▶ [DATA LINES]
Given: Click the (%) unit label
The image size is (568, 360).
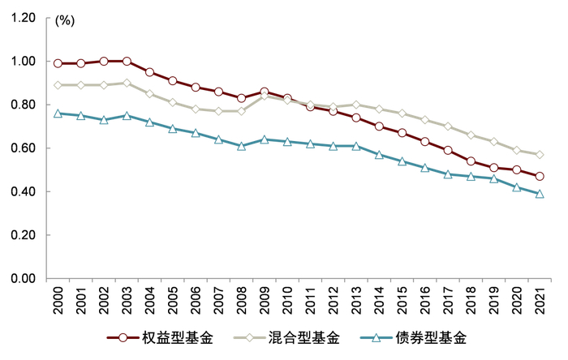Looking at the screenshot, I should pyautogui.click(x=64, y=22).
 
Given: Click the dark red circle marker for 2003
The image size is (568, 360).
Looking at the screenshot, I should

▶ [WHAT YOU SHOULD DO]
Copy all of the material above word for word, keeping every line but leaving out the picture.

▶ [TASK SOLUTION]
Given: Click the (%) unit label
The image size is (568, 360).
Looking at the screenshot, I should pyautogui.click(x=64, y=22).
 
Given: Click the dark red circle marker for 2003
The image size is (568, 360).
Looking at the screenshot, I should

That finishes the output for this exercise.